Ora, a celebração do acordo de PLR no curso do período em relação ao qual será definida a PLR, desde que feita 90 dias antes do pagamento da parcela única ou final, não pode ser considerada uma infração à exigência de pactuação prévia, como se entendia na esfera administrativa. Assim, qualquer intepretação que considere que essa era uma exigência não pode ser mantida. A rigor, nem mesmo o desrespeito ao prazo de 90 dias antes da vigência das novas regras poderia ser oponível, pois nenhum marco temporal existia. O que se tinha, como já destacado, era uma norma incompleta, cuja redação não era caracterizada pela melhor técnica legislativa.
Da mesma maneira, eventual desrespeito à periodicidade apenas pode implicar a tributação dos valores pagos a maior a determinado empregado, não podendo levar ao afastamento da não incidência sobre todos os valores.

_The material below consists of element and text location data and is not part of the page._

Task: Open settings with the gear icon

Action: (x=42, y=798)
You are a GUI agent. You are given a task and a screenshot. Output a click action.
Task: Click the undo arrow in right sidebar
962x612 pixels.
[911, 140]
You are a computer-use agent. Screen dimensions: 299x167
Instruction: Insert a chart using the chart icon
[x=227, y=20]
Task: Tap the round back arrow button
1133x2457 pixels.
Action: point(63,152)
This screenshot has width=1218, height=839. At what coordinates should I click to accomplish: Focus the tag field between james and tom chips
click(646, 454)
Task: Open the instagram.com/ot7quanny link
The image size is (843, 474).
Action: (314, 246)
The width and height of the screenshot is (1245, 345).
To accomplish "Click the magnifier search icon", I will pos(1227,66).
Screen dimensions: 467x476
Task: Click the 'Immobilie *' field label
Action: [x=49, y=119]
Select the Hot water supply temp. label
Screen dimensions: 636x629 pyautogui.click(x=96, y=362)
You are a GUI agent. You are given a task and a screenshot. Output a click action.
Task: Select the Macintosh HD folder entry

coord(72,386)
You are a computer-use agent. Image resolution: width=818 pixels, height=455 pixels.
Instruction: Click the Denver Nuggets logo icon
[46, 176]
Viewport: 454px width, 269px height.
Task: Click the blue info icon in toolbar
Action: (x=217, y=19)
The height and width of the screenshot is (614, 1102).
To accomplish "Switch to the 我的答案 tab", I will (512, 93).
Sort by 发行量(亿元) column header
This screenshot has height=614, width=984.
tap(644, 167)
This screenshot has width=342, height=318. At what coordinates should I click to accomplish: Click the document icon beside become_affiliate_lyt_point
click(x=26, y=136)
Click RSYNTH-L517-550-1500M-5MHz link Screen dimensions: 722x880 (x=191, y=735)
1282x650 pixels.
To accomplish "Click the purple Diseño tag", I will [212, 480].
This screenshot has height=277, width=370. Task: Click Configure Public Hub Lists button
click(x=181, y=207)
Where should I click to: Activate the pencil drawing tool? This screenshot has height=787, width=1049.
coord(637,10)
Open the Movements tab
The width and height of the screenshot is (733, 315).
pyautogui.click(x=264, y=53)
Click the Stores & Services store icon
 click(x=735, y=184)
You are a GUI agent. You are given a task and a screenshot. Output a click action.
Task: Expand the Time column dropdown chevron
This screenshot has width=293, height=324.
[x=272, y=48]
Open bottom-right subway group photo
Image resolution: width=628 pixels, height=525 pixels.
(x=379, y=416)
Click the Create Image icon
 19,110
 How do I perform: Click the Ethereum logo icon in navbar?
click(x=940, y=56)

As consequências menos severas também devem ser aplicadas.
Assim, as empresas que possuem discussões administrativas e judiciais em curso devem analisar o impacto da nova legislação e avaliar a apresentação desses pontos ao Poder Judiciário, para buscar a redução substancial do passivo tributário, a depender do caso concreto.
Mais informações sobre as novas regras de PLR podem ser obtidas com a equipe de Direito Tributário do VLF Advogados.
Vinícius Vasconcelos
Advogado da Equipe Tributária do VLF Advogados
(1) BRASIL. Lei nº 14.020, de 6 de julho de 2020. Institui o Programa Emergencial de Manutenção do Emprego e da Renda; dispõe sobre medidas complementares para enfrentamento do estado de calamidade pública reconhecido pelo Decreto Legislativo nº 6, de 20 de março de 2020, e da emergência de saúde pública de importância internacional decorrente do coronavírus, de que trata a Lei nº 13.979, de 6 de fevereiro de 2020; altera as Leis nos 8.213, de 24 de julho de 1991, 10.101, de 19 de dezembro de 2000, 12.546, de 14 de dezembro de 2011, 10.865, de 30 de abril de 2004, e 8.177, de 1º de março de 1991; e dá outras providências. Disponível em: http://www.planalto.gov.br/ccivil_03/_ato2019-2022/2020/lei/L14020.htm. Acesso em: 25 nov. 2020.
(2) Teor do dispositivo vetado: “Art. 37. Para efeito de aplicação do inciso I do caput do art. 106 da Lei nº 5.172, de 25 de outubro de 1966 (Código Tributário Nacional), têm caráter interpretativo as alterações promovidas pela presente Lei nos §§ 3º-A, 5º, 6º, 7º, 8º e 9º do art. 2º da Lei nº 10.101, de 19 de dezembro de 2000.”
(3) Art. 106. A lei aplica-se a ato ou fato pretérito:
I - em qualquer caso, quando seja expressamente interpretativa, excluída a aplicação de penalidade à infração dos dispositivos interpretados.
(4) Art. 108. Na ausência de disposição expressa, a autoridade competente para aplicar a legislação tributária utilizará sucessivamente, na ordem indicada:
I - a analogia;
II - os princípios gerais de direito tributário;
III - os princípios gerais de direito público;
IV - a eqüidade.
§ 1º O emprego da analogia não poderá resultar na exigência de tributo não previsto em lei.
§ 2º O emprego da eqüidade não poderá resultar na dispensa do pagamento de tributo devido.
(5) Art. 112. A lei tributária que define infrações, ou lhe comina penalidades, interpreta-se da maneira mais favorável ao acusado, em caso de dúvida quanto:
I - à capitulação legal do fato;
II - à natureza ou às circunstâncias materiais do fato, ou à natureza ou extensão dos seus efeitos.
(6) Art. 106. A lei aplica-se a ato ou fato pretérito: (...)
II - tratando-se de ato não definitivamente julgado:
a) quando deixe de defini-lo como infração;
b) quando deixe de tratá-lo como contrário a qualquer exigência de ação ou omissão, desde que não tenha sido fraudulento e não tenha implicado em falta de pagamento de tributo;
c) quando lhe comine penalidade menos severa que a prevista na lei vigente ao tempo da sua prática.